Bi-curious. We’ve all heard this term used loosely in our day-to-day lives. Someone might mumble it at the bar when exchanging glances over drinks in a crowded room or describe an overly horny girl at work who would bang just about everything.
But the truth is that this term hurts a lot of people.
Bi-curious is a term used to describe a person (typically heterosexual) who is curious or open to engaging in bisexual behavior. I know what you’re thinking if you’re reading this article as a non-member of the LGBTQ+ community — it’s not that bad, right? It’s such a great way to describe my interest in kissing someone of my gender! I just wanna try it to see if I like it!
And this is why bi-curiosity can be problematic.
The issue is that being bi-curious is synonymous with the need to explore your sexual orientation sexually and romantically before it becomes real. Whether you chose to believe it or not, it’s a widespread notion in our culture.
It’s okay to identify as anything other than straight, and we know that. So, why is bi-curious still a thing when it offends so many LGBTQ+ members?

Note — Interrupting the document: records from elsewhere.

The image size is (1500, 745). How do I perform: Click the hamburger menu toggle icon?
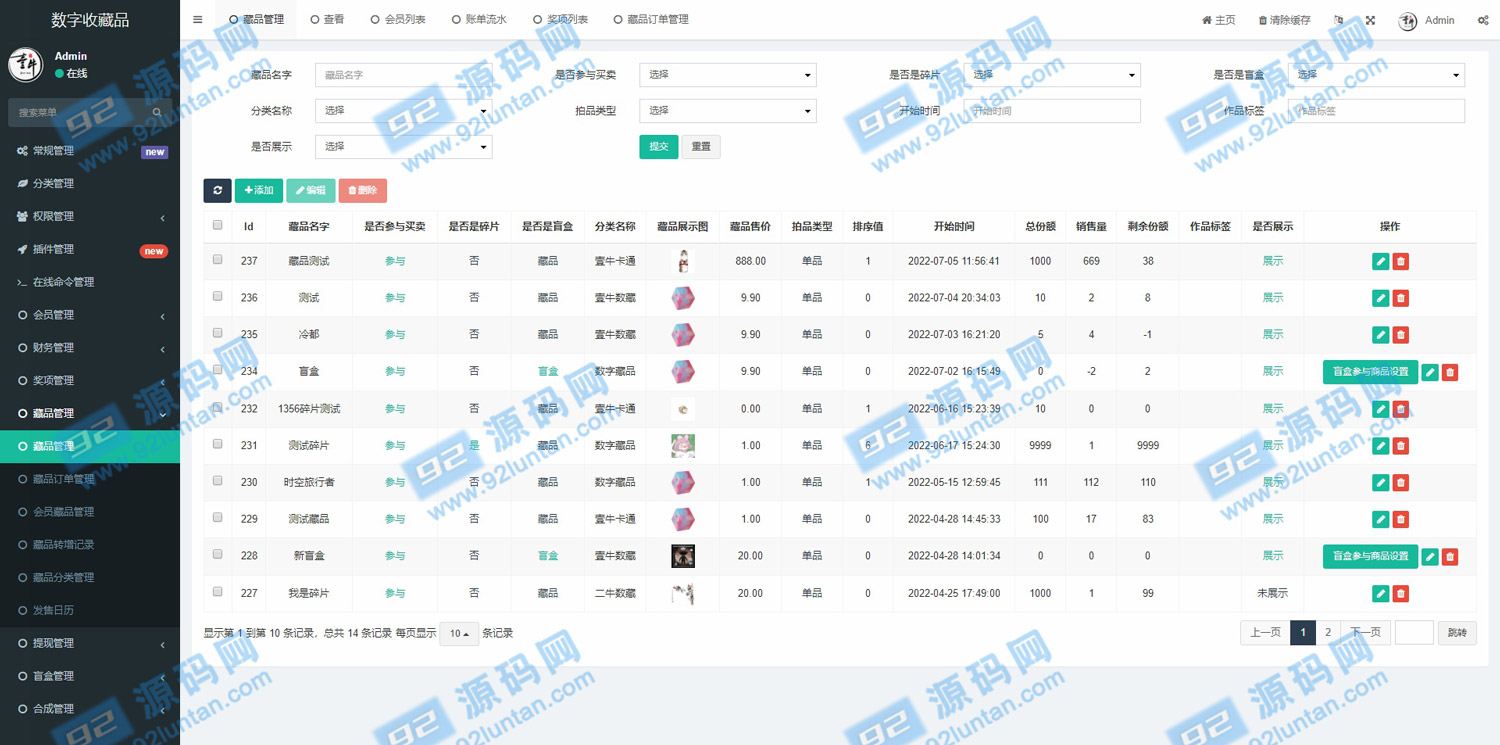point(197,20)

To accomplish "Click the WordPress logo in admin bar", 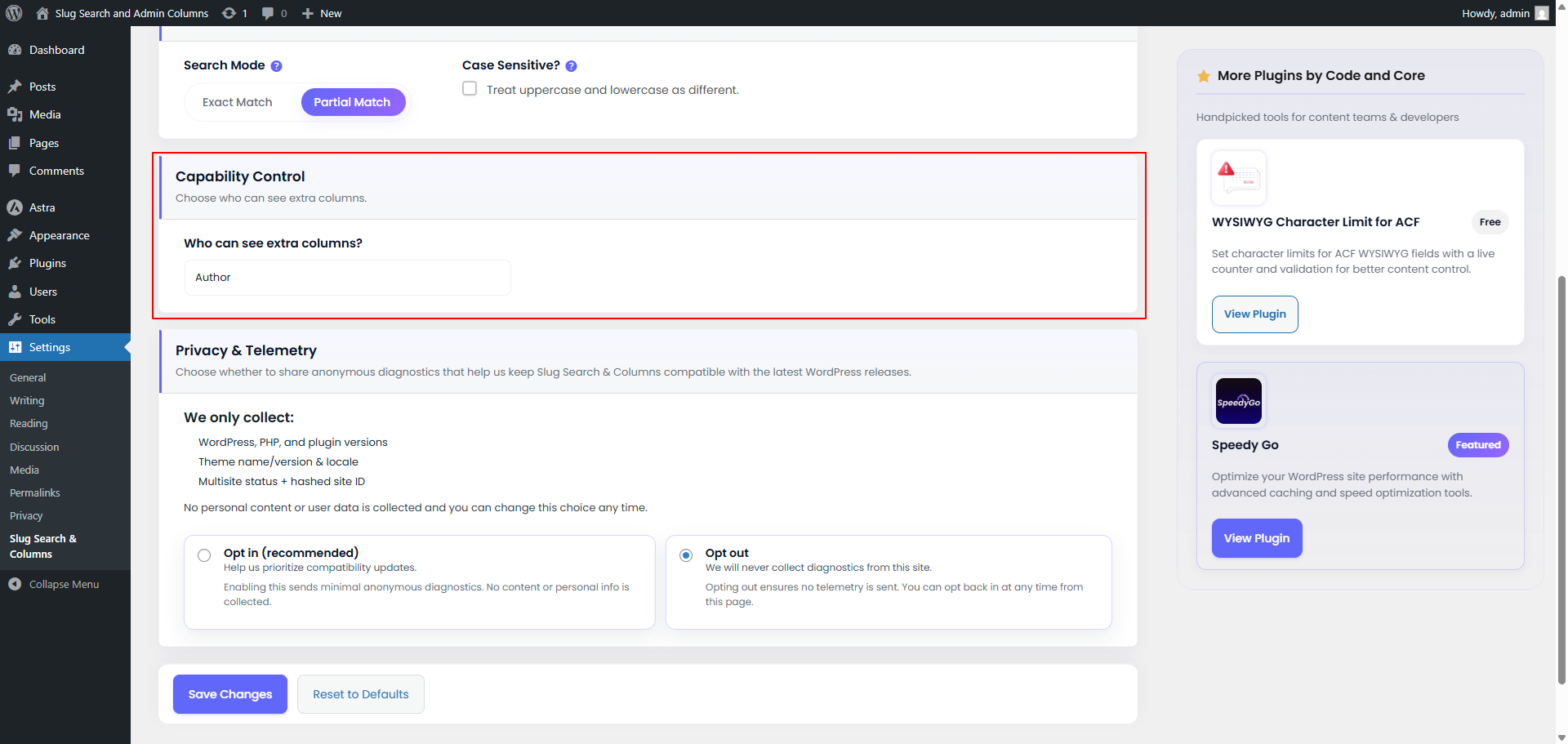I will click(x=13, y=13).
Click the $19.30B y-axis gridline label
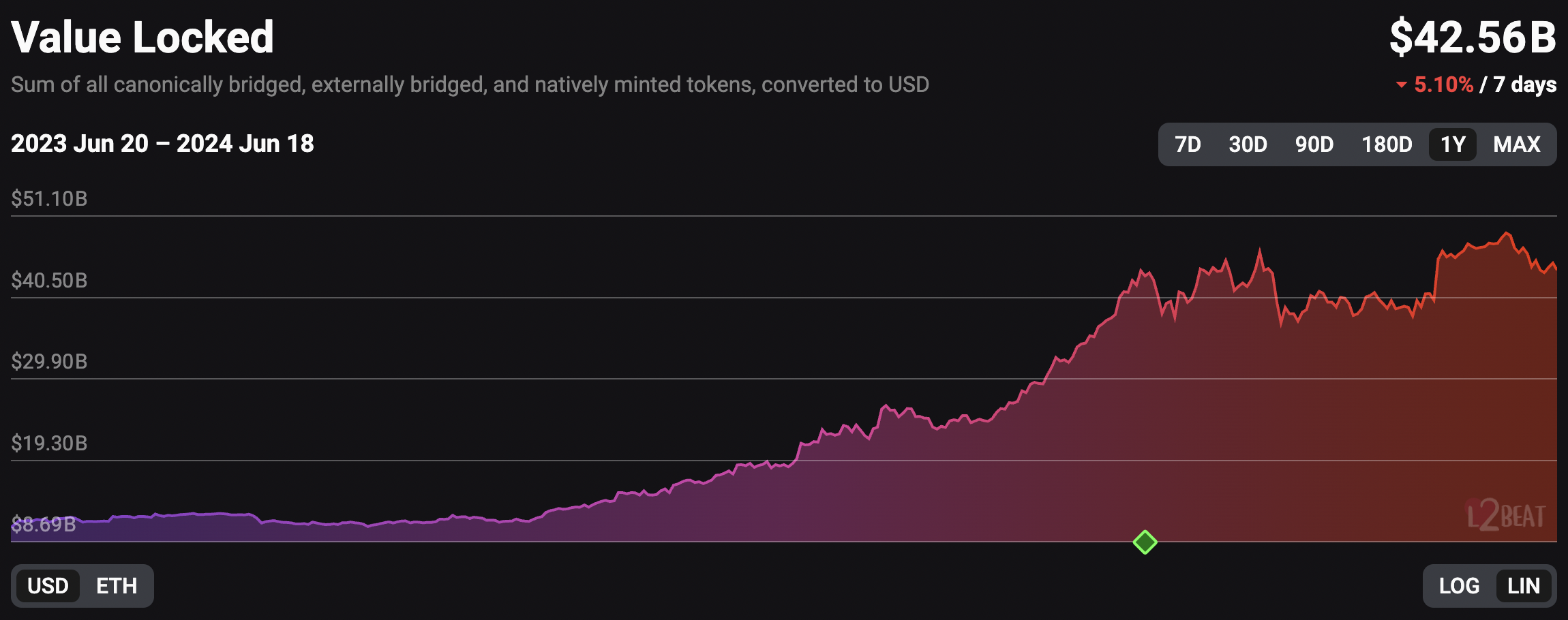Screen dimensions: 1568x620 (49, 444)
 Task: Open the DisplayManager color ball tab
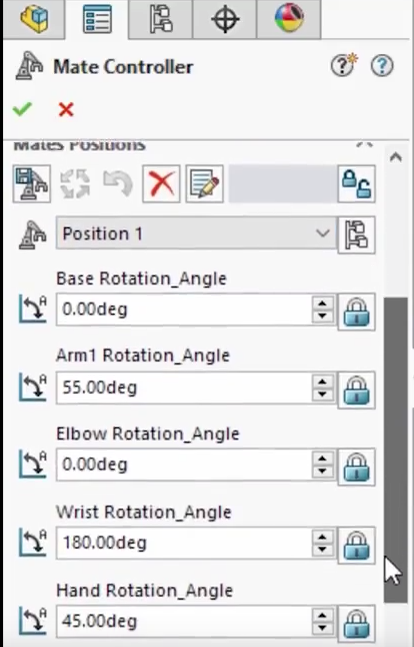pos(289,19)
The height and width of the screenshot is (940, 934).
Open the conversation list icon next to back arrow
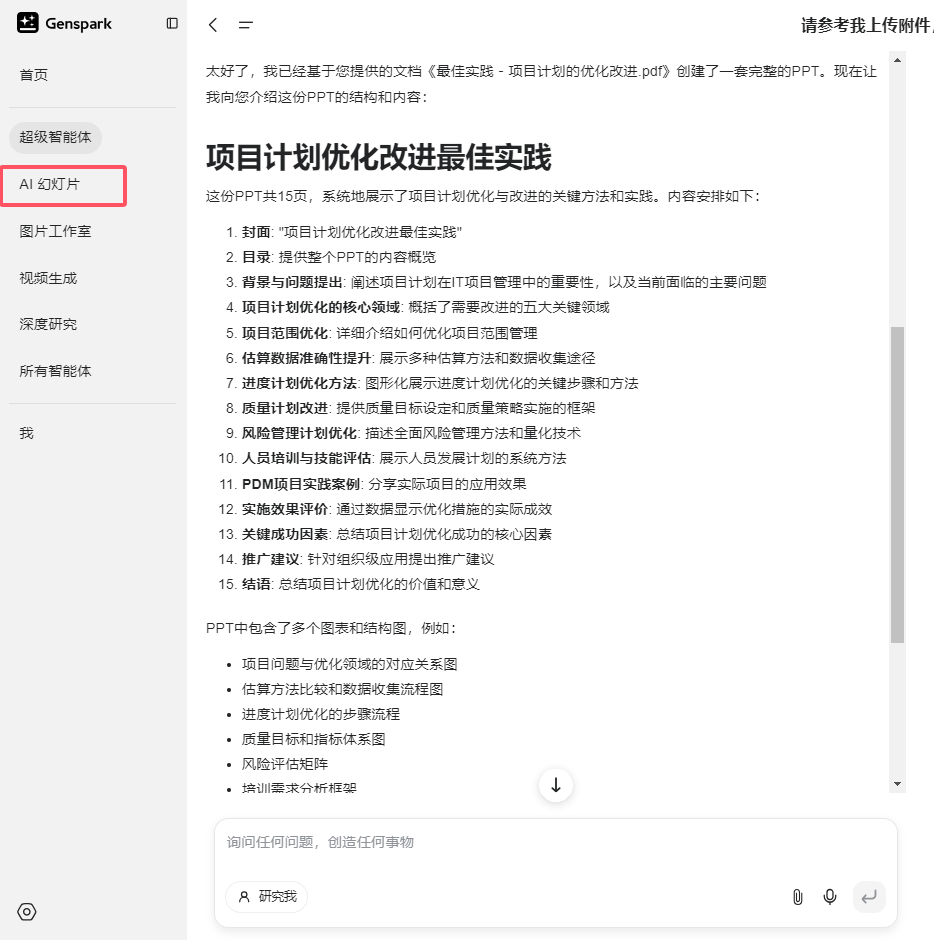click(245, 24)
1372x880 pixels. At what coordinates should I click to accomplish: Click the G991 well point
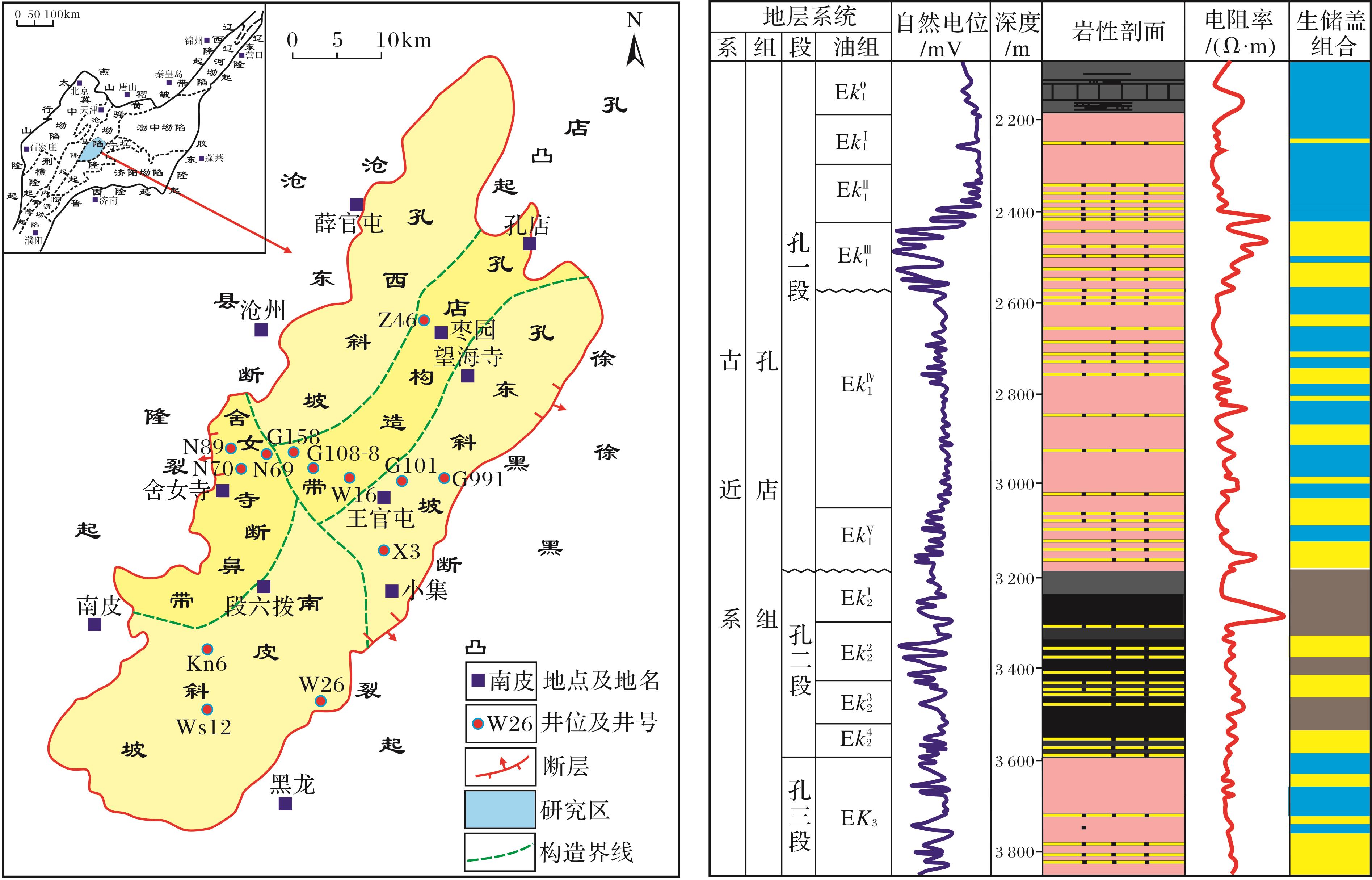[x=444, y=478]

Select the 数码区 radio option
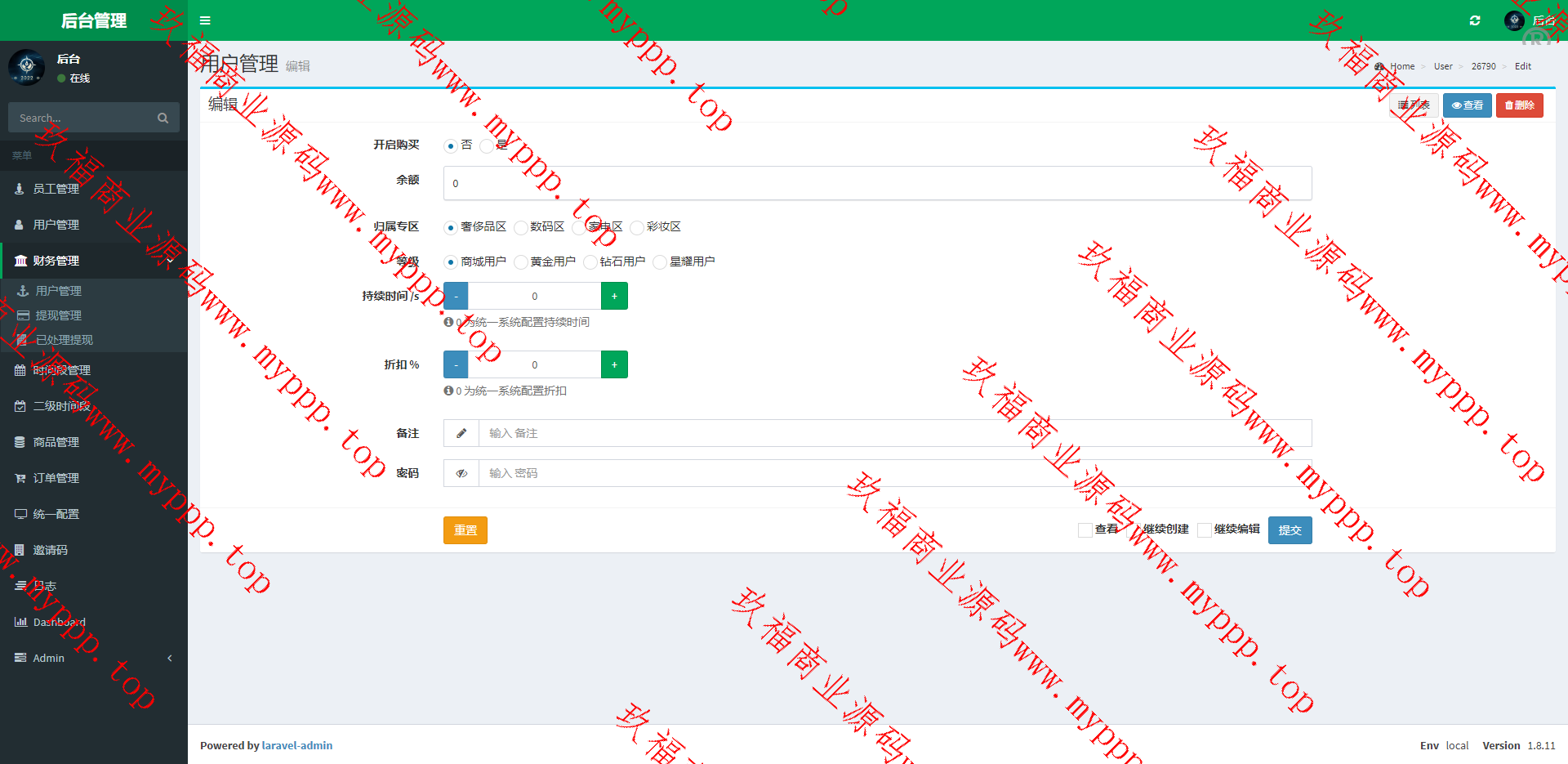click(520, 228)

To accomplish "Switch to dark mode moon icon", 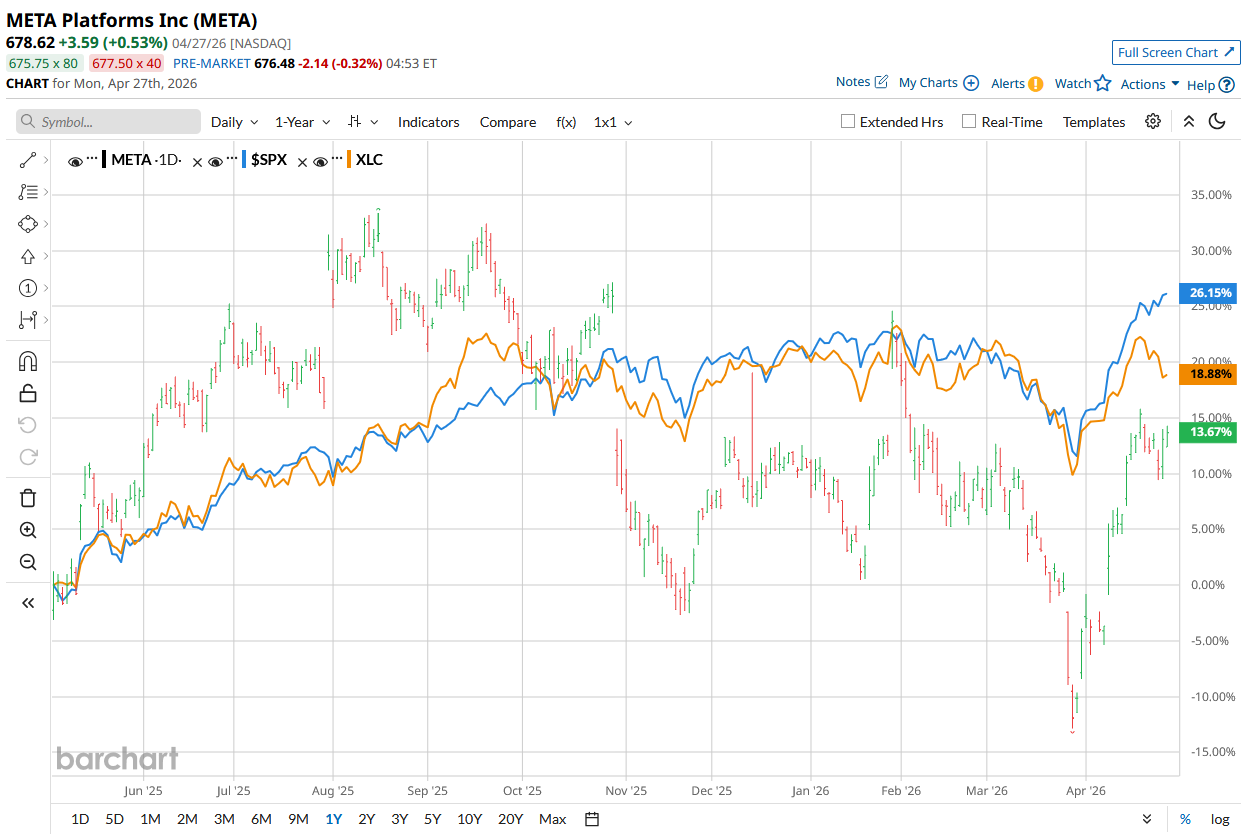I will [x=1217, y=122].
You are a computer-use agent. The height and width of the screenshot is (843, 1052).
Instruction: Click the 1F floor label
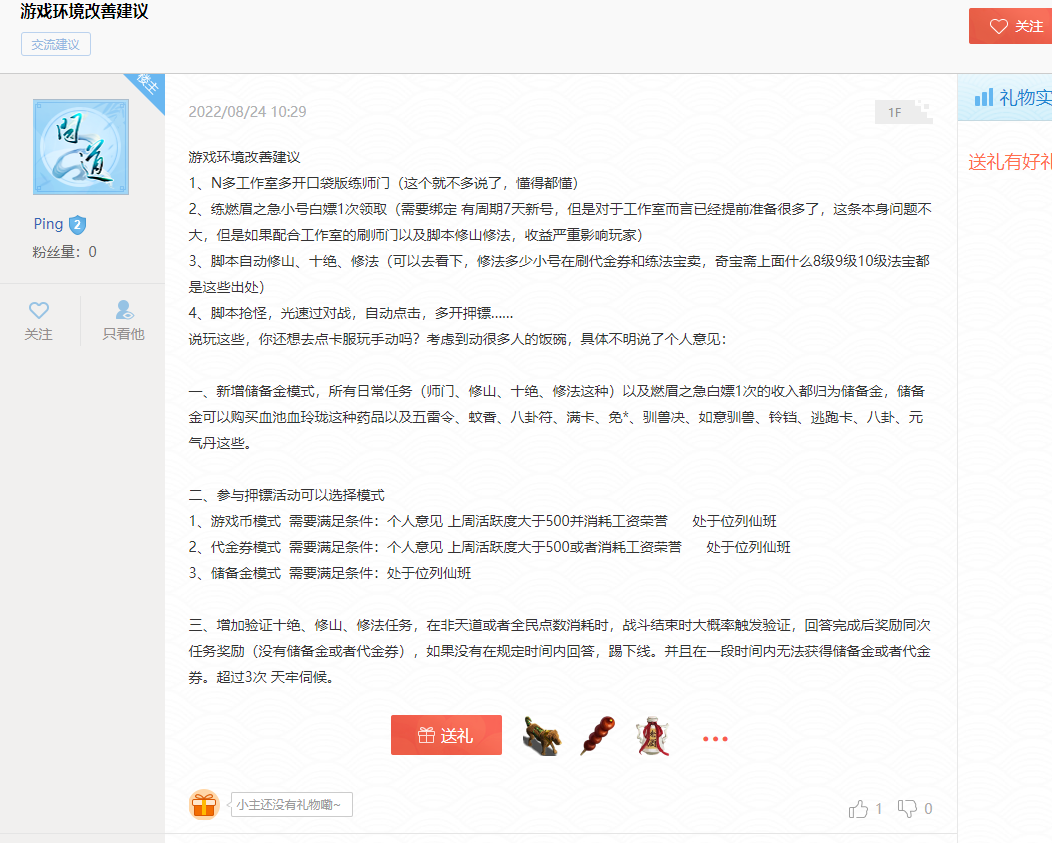click(x=895, y=112)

Bi-curiosity is used so loosely as slang these days, so it’s a no-brainer why some fail to recognize the problem it comes with. You see a drunk girl at a bar attempting to make out with another girl at the bar; they claim they’re bi-curious. Instead, they’re horny and just want to kiss a girl for the sexualization of it. Whether they’re kissing a man or woman next time has zero impact on their actual sexuality. They just see it as fun.
Being bi-curious doesn’t mean you have to explore before you make up your mind. If that’s the case, just explore and don’t put a label on it until you’re sure. Even in the dating world, this term can be triggering for members of the LGBTQ+ community.
A lot of lesbians, in particular, have vocalized their frustration with bi-curious women. Many women claim that they have felt like disposable people who only fulfill someone’s fantasy while they have been romantically led on. The same goes for gay men.
Additionally, the term suggests that one has to have so much sexual experience with someone of the opposite gender of the one they typically go for in order to decide if they are bi-sexual or into solely to that gender.
If you are 100% bisexual, you don’t need to have loads of experience to back up your newfound label to others.
If you’re genuinely interested in both genders, that’s who you are. You don’t have to have extensive experience with women (if you are a woman) just to prove it to people — that’s foolish. The same goes for heterosexuality — you don’t need to have dated a man just to prove you like that gender. You just say it.
Another huge reason why members of the LGBTQ+ community struggle with the term bi-curious is because it plays into bisexual invisibility. Bisexual invisibility is a phenomenon where bisexuality isn’t on the same level as other sexual orientations. It only adds to the stigma surrounding bisexuality, which frustrates those experiencing it daily.
If you have an interest in kissing someone outside of your typical gender preference, I wouldn’t call that bi-curious. Instead, think of it as being interested in that person and take a different approach. It has nothing to do with their gender as a whole, just the person they are. If it becomes more than one or two people, you may only be bisexual and unaware of it.
It’s no one’s job to point out that someone else’s label is wrong, especially in the LGBTQ+ community. However, there are other non-offensive labels to use if you’re serious about what you feel on the inside, such as bisexual, pansexual, or queer.
I want to make this clear: Bi-curiosity is not a stage in identifying as bisexual. Instead, it’s a hurtful term that suggests that bisexuality isn’t entirely real. I encourage anyone who seriously identifies as bi-curious to research other words. Another option is to quietly explore what you’re interested in before announcing it and potentially hurting people along the way.